- Theatrical release poster
- Directed by: Tolga Karaçelik
- Screenplay by: Tolga Karaçelik
- Produced by: Sinan Eczacıbaşı; Scott Aharoni; Mustafa Kaymak; Wren Arthur; Tolga Karaçelik; Alex Peace Power; Alihan Yalçındağ;
- Starring: Steve Buscemi; Britt Lower; John Magaro;
- Cinematography: Natalie Kingston
- Edited by: Evren Lus
- Music by: Nathan Klein
- Production companies: Curious Gremlin; Olive Productions; Cinegryphon Entertainment; May Productions;
- Distributed by: Brainstorm Media
- Release dates: June 8, 2024 (Tribeca Festival); April 4, 2025 (United States);
- Running time: 102 minutes
- Countries: United States Turkey
- Language: English

= Psycho Therapy: The Shallow Tale of a Writer Who Decided to Write About a Serial Killer =

American dark comedy film

Psycho Therapy: The Shallow Tale of a Writer Who Decided to Write About a Serial Killer is a 2024 black comedy film written, directed and co-produced by Tolga Karaçelik in his English-language debut, and starring Steve Buscemi, Britt Lower and John Magaro.

==Plot==
Steve Buscemi, a retired serial killer who acts as counsellor, or muse, for an author, Keane, providing murderer's material. Kollmick meets Keane, a writer whose working wife is frustrated in her husbands lack of inspiration and is asking for a divorce.

==Cast==
- John Magaro as Keane, a writer
- Steve Buscemi as Kollmick, a serial killer
- Britt Lower as Suzie, Keane's wife
- Ward Horton as David
- Olli Haaskivi as Seymour
- Sydney Cole Alexander as Zoe

==Production==
Psycho Therapy: The Shallow Tale of a Writer Who Decided To Write About A Serial Killer marks the English-language debut of director Karaçelik.

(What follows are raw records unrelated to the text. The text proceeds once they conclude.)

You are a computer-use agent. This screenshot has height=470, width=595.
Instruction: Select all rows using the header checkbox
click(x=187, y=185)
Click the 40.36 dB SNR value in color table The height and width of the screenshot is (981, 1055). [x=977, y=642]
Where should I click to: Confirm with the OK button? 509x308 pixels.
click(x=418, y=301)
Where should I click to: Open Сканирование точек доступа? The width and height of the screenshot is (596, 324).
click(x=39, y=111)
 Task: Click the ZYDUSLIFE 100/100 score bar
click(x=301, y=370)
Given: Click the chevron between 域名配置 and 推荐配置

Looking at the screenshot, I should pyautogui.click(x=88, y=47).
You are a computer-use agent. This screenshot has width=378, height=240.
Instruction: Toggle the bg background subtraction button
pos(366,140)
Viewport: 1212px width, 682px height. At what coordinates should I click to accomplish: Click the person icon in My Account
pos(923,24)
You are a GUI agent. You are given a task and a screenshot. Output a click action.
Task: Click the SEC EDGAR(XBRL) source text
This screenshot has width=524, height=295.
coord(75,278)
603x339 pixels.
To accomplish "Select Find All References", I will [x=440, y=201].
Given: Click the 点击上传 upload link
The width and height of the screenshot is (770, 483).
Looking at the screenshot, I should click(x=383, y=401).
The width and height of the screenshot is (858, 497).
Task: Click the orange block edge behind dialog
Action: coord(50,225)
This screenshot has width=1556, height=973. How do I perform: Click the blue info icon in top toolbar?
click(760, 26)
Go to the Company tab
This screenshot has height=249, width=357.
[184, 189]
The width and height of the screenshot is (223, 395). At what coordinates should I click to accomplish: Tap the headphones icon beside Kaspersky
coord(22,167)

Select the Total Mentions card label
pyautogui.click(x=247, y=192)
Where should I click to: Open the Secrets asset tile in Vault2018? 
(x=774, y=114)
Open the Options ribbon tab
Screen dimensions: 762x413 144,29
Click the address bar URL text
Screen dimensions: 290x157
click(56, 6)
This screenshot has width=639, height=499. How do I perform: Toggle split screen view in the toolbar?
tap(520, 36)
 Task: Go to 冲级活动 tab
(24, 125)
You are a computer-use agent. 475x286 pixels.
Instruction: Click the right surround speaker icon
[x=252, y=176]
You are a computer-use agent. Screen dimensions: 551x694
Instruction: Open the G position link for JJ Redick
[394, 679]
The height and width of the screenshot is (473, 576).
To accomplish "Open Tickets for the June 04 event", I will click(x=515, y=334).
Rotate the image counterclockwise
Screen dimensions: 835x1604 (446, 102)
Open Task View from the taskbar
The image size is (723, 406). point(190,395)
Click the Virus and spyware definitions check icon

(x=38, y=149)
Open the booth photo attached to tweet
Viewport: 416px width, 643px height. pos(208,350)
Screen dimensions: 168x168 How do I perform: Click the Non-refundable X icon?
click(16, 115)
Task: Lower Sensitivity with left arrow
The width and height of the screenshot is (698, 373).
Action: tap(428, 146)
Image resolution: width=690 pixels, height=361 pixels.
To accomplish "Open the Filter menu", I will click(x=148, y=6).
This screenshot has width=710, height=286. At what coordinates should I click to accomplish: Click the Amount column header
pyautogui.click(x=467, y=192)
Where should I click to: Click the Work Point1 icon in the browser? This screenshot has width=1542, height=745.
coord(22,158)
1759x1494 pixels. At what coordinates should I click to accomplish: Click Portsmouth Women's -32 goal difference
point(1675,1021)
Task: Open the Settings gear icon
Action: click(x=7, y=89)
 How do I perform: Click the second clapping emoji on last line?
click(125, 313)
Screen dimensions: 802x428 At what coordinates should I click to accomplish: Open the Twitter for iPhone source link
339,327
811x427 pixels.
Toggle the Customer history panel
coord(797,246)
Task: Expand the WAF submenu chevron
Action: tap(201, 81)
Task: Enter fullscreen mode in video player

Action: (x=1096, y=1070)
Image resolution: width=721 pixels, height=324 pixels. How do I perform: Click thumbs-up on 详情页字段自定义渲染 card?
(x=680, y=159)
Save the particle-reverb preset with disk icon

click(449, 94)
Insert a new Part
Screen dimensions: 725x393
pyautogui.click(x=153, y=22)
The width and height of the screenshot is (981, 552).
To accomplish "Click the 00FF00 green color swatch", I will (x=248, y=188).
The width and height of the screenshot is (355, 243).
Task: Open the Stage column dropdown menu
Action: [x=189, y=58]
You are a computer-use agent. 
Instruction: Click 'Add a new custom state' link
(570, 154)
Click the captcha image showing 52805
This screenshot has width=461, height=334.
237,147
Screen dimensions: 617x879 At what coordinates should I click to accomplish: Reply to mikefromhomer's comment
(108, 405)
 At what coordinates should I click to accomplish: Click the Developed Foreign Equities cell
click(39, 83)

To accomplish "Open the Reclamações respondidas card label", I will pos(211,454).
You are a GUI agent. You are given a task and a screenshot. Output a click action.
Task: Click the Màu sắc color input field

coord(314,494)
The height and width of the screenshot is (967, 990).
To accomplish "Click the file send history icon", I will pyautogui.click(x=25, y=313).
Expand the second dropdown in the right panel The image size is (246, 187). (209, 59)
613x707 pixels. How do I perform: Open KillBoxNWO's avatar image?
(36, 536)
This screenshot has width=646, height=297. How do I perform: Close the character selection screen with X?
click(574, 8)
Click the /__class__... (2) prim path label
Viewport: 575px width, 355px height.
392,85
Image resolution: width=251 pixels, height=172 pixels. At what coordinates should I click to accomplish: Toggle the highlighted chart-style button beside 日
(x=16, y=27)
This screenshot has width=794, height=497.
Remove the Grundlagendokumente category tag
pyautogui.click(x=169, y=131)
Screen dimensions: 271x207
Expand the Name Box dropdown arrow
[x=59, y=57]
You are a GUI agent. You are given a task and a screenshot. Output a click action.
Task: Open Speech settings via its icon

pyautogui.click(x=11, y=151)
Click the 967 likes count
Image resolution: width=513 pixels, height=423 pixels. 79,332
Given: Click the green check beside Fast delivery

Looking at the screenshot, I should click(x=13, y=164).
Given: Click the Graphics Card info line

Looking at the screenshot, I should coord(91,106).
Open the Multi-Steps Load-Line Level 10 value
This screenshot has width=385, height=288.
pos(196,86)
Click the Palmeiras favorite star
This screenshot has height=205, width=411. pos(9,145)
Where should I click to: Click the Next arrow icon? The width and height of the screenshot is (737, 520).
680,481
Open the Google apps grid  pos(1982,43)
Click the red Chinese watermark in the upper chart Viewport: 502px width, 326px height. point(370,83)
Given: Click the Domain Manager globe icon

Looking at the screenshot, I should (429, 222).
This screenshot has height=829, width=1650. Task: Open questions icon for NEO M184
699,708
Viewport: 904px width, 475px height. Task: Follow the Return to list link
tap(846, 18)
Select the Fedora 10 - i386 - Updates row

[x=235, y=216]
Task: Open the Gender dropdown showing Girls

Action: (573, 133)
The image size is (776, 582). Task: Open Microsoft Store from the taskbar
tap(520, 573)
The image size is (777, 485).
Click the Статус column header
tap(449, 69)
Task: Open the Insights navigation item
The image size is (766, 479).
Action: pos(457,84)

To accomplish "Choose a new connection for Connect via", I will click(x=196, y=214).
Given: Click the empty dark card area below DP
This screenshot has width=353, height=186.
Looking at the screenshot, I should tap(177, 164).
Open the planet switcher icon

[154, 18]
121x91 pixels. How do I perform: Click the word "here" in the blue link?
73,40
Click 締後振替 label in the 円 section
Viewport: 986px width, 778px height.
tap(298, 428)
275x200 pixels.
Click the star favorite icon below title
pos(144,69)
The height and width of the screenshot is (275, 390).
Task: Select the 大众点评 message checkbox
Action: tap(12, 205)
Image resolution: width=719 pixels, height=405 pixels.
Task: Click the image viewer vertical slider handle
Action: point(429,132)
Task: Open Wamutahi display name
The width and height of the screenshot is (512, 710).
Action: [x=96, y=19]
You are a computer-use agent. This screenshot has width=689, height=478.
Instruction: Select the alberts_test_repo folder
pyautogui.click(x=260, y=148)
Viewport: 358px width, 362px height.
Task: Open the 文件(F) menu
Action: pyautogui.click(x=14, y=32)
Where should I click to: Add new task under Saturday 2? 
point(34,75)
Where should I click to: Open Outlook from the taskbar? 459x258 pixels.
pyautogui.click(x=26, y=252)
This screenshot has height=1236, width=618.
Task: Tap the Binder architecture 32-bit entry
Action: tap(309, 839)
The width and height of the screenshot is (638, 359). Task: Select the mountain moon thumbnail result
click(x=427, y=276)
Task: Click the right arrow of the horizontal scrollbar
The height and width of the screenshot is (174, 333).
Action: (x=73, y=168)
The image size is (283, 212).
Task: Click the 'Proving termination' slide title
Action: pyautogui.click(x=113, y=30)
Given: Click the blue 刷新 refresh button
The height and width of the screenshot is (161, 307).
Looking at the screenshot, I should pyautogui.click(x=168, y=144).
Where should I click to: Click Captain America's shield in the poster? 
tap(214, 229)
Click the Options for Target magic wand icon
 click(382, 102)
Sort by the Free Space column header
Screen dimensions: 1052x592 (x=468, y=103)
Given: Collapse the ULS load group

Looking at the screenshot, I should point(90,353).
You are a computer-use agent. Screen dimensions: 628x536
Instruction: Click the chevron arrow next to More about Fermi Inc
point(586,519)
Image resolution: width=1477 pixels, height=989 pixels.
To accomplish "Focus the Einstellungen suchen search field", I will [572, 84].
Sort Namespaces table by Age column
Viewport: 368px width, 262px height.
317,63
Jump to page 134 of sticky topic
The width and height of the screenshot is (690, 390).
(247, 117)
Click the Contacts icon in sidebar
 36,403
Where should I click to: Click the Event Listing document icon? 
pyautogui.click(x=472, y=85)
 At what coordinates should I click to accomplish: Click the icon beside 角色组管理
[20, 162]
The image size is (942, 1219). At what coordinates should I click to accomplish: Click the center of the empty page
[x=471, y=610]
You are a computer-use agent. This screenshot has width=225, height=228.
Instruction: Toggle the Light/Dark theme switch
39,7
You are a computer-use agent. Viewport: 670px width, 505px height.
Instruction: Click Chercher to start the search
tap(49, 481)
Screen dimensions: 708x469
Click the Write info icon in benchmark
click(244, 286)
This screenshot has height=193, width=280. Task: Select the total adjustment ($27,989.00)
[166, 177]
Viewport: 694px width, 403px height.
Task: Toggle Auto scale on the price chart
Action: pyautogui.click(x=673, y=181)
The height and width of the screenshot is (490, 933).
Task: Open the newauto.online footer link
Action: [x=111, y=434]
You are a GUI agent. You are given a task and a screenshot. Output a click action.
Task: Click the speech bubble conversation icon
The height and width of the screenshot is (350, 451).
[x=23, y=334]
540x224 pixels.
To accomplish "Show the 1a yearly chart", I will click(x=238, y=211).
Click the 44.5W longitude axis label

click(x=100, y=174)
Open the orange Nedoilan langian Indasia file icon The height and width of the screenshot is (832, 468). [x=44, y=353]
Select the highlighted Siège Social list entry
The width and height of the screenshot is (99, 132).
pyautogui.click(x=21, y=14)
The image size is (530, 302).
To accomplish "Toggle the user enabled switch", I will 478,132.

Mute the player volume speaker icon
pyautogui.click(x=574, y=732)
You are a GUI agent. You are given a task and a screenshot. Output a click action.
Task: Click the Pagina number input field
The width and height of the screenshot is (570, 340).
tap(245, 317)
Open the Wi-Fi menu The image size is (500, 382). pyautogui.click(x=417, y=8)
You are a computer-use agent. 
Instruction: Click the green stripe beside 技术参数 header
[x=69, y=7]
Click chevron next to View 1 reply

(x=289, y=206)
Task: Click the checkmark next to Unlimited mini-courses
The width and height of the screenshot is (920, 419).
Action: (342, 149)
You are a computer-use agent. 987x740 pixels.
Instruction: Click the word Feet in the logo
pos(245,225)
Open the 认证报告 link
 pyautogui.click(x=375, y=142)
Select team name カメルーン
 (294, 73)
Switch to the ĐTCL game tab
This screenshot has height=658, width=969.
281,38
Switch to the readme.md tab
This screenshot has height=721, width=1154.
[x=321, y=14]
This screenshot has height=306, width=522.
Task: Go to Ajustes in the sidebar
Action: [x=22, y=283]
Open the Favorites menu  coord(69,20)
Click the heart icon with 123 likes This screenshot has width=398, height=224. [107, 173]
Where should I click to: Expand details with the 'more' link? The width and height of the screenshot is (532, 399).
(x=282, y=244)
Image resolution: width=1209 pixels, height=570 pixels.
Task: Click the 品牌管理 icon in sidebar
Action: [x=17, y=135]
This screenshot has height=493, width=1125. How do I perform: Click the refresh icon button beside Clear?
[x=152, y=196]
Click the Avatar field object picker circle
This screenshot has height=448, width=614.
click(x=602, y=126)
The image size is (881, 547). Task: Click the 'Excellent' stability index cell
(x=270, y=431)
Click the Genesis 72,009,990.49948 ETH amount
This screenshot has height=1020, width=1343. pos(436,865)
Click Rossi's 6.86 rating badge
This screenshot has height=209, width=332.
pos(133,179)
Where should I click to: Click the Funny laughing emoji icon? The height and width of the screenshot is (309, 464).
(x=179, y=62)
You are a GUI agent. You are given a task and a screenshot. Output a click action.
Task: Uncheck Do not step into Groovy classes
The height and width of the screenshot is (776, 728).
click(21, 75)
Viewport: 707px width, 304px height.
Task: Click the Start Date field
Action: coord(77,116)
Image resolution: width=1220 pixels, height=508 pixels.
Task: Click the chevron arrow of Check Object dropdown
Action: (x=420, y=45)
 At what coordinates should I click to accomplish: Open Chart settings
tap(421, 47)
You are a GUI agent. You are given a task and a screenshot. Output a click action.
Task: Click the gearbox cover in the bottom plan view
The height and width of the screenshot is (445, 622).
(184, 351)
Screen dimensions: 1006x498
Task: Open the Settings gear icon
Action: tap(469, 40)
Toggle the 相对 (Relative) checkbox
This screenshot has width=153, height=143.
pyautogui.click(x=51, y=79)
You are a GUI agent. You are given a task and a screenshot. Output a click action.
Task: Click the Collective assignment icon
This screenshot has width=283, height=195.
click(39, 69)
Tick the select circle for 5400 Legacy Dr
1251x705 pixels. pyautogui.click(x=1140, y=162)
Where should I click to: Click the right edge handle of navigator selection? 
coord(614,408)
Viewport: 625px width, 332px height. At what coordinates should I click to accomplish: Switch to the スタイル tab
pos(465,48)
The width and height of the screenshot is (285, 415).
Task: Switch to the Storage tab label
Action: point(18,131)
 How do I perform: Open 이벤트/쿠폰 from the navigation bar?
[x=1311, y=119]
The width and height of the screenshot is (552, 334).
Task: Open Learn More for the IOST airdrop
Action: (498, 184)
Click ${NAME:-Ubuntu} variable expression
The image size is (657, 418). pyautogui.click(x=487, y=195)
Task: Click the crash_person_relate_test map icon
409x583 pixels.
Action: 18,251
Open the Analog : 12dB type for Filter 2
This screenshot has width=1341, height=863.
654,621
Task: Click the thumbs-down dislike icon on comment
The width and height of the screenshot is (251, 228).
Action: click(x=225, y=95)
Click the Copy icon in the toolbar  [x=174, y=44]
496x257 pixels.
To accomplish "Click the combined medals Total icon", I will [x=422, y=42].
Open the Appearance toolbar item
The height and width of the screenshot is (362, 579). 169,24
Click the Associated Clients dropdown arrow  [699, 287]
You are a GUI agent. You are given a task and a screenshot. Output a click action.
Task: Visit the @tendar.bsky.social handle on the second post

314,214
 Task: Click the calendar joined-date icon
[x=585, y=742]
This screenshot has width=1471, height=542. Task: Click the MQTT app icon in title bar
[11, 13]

It is produced by Sinan Eczacıbaşı, Scott Aharoni, Metin Alihan Yalcindag, Wren Arthur, Alex Peace Power, Mustafa Kaymak, plus Tolga Karaçelik and Steve Buscemi who also leads the cast. Alongside Buscemi, the cast also includes Britt Lower and John Magaro.

===Filming===
Principal photography took place in New York over 22 days with cinematographer Natalie Kingston, beginning in June 2023.

==Release==
The film had its world premiere at the Tribeca Festival in New York on June 8, 2024. It was named a runner-up for the Audience Award Narrative competition at the Festival.

==Reception==
On the review aggregator website Rotten Tomatoes, Psycho Therapy: The Shallow Tale of a Writer Who Decided to Write About a Serial Killer holds an approval rating of 82% from 17 reviews.

Stuart Heritage for The Guardian described it as "a hidden gem of a film".